Ia tak memedulikan apa kata Daeng Malla, tetangga sebelah kiri yang selalu tampil gagah tanpa masker. "Kalau mo mati, mati tong ji" (kalau memang sudah ajalnya, ya pasti mati lah).
Namun Daeng Rewa yang dulunya pemberani, sadar betul kalau ia tidak perlu meladeni Daeng Malla yang pada dasarnya penakut.
Masalahnya, menjadi sakit bukanlah opsi terbaik untuk saat ini. Masuk Rumah Sakit yang konon banyak virus coronanya, membuat siapapun tidak ingin mengunjungi tempat angker ini.
Ia mengingat cerita Daeng Toa yang mencret-mencret. Menolak untuk dibawa ke Rumah Sakit, karena takut dituduh corona. Akhirnya ia pun meninggal dan dikuburkan tanpa protokol covid.
Beda halnya dengan Daeng Lolo yang menemani istrinya di rumah sakit akibat jatuh dari tangga, terpaksa harus dikubur dengan protokol covid, setelah jatuh di kamar mandi yang "konon" berasal dari covid.
Daeng Rewa termasuk yang paling tidak sabar menunggu "kalung anti corona" buatan Kementerian Pertanian Indonesia. Sebelumnya ia telah memiliki akar bahar dan batu akik anti corona yang selalu dibawa kemana-mana.
Daeng Rewa yang konon merupakan keturunan ke-9 Sultan Hasanuddin, sadar betul bagaimana para leluhurnya memiliki kesaktian yang membawa kerajaan Gowa berjaya di masa lalu.
Apalagi Kementan sekarang dipimpin oleh 'komandan kesayangannya,' SYL, mantan Gubernur Sul-Sel yang ia idolakan. "Tidak mungkin SYL mau bohong, bukan orang sambarangan dia itu."
Saat ini semua orang frustasi. Memilih untuk takut corona, perut jadi masalah. Memilih tidak memedulikan corona, kesehatan taruhannya.

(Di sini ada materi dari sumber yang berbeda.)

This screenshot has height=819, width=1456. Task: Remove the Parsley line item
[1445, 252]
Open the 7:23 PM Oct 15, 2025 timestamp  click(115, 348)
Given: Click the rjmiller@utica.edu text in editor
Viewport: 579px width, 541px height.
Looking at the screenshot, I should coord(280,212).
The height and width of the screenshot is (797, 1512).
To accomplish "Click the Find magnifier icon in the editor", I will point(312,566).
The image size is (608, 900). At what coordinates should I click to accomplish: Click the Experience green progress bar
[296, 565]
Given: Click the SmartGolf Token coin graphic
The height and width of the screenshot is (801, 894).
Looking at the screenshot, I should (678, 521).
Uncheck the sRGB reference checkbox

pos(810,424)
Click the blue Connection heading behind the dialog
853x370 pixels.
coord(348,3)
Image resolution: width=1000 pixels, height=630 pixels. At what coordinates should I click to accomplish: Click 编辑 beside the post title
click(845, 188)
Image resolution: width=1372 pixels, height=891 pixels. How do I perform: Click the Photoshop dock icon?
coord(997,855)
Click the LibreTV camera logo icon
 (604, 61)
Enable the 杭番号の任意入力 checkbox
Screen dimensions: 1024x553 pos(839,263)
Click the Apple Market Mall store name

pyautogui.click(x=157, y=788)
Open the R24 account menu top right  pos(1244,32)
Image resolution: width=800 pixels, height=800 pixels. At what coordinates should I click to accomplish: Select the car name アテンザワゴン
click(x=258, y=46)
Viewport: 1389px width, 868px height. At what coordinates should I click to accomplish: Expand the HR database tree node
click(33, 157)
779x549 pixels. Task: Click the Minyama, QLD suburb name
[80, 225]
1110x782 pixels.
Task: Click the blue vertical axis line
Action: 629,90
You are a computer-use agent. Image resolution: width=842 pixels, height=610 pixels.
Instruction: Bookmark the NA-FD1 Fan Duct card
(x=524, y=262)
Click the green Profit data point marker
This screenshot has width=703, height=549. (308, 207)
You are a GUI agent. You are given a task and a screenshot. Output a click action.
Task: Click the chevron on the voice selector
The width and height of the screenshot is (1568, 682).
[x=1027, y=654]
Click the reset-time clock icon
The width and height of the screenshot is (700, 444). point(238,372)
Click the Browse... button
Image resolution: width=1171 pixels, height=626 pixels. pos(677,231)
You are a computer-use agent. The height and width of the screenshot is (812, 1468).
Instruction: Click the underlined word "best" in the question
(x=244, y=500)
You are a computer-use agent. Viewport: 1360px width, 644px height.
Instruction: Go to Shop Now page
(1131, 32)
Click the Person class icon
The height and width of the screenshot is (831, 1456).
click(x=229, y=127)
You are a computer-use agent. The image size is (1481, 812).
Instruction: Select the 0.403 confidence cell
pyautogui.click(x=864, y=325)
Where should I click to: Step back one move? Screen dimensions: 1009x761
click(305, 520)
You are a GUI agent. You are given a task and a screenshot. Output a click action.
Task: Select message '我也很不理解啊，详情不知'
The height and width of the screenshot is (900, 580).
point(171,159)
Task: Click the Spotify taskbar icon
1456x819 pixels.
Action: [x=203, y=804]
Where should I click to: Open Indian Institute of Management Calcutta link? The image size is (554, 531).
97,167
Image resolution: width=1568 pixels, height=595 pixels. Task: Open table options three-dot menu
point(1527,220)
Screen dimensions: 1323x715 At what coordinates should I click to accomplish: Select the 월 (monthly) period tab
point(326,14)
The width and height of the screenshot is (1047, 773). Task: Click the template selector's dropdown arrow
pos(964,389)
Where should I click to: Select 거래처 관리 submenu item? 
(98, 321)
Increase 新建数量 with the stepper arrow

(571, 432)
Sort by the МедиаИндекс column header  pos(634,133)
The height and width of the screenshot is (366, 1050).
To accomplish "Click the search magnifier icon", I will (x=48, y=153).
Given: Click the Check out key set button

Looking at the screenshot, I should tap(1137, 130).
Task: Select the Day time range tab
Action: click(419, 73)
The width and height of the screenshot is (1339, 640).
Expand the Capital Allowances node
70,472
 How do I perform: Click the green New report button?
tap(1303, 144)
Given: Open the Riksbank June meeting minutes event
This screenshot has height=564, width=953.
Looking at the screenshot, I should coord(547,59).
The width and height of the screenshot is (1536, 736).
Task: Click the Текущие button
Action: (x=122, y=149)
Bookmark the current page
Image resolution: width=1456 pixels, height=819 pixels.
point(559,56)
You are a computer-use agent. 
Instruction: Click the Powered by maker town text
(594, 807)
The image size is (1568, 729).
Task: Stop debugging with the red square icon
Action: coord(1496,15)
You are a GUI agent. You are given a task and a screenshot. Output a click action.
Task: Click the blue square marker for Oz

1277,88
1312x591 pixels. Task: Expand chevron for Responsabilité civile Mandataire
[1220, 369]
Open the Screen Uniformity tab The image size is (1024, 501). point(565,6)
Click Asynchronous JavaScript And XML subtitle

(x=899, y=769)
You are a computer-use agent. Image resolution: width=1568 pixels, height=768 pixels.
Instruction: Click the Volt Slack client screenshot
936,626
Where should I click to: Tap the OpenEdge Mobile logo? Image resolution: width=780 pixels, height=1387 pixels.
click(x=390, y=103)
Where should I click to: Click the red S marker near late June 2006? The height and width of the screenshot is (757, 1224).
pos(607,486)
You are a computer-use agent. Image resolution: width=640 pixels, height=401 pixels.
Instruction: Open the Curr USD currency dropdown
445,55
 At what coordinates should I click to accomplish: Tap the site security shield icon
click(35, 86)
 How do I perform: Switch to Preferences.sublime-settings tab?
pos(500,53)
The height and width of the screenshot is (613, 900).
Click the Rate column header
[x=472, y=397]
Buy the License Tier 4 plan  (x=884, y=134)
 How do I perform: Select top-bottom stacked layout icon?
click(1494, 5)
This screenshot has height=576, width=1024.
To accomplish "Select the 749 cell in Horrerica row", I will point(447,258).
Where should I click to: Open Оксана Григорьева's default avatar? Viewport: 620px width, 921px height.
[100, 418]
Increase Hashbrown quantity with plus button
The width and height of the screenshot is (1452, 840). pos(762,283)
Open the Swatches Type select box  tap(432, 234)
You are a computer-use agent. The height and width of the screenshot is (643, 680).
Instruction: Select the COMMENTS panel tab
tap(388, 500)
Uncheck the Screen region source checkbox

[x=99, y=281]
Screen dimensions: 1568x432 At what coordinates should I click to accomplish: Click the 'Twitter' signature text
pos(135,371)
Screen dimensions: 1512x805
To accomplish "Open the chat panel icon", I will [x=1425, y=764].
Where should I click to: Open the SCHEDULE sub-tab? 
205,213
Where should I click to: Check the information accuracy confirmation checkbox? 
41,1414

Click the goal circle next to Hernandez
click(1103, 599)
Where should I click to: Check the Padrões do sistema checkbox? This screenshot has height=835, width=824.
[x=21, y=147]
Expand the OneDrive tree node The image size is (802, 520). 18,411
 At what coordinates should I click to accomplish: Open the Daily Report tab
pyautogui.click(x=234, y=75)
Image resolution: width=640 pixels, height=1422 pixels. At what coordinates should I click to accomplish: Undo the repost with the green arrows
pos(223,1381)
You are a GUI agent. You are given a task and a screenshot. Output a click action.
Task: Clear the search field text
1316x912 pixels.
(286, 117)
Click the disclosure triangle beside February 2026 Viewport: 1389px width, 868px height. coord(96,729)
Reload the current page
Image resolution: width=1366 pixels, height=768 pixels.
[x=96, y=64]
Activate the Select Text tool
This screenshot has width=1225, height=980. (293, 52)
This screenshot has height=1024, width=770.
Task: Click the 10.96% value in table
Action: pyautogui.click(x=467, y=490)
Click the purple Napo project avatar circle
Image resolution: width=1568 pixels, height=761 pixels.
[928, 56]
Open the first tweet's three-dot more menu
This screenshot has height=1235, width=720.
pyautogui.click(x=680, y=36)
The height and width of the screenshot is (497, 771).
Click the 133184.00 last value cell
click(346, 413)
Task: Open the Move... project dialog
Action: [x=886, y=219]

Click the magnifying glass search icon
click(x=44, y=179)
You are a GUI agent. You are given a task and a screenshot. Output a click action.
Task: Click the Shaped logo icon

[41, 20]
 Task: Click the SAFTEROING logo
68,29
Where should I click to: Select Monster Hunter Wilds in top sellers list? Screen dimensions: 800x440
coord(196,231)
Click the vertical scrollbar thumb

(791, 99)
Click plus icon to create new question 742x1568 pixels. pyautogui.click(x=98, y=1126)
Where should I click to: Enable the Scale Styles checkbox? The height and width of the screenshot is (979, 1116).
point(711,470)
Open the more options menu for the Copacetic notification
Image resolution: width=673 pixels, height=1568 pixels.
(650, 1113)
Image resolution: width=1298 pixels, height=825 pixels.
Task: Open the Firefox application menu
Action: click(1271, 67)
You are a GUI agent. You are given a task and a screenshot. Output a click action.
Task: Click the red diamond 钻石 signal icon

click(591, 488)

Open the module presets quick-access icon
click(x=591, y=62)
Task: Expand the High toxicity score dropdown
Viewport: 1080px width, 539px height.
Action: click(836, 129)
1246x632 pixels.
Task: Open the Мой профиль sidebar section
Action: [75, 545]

Jika doa tidak diamini, maka mungkin harapan akan dikabuli. Dengan begitu banyak kompleksitas yang berseliweran, batu akik, akar bahar, dan tentunya kalung eucalyptus menjadi pilihan yang terbaik.
Daeng Rewa pernah membaca sebuah artikel, alasan mengapa orang memilih pengobatan alternatif. Katanya sih, ada 3 penyebab utama, yaitu: Masalah Biaya, Penyakit yang Terlalu Parah, Langka, Susah Disembuhkan, dan Proses Administrasi yang Ribet.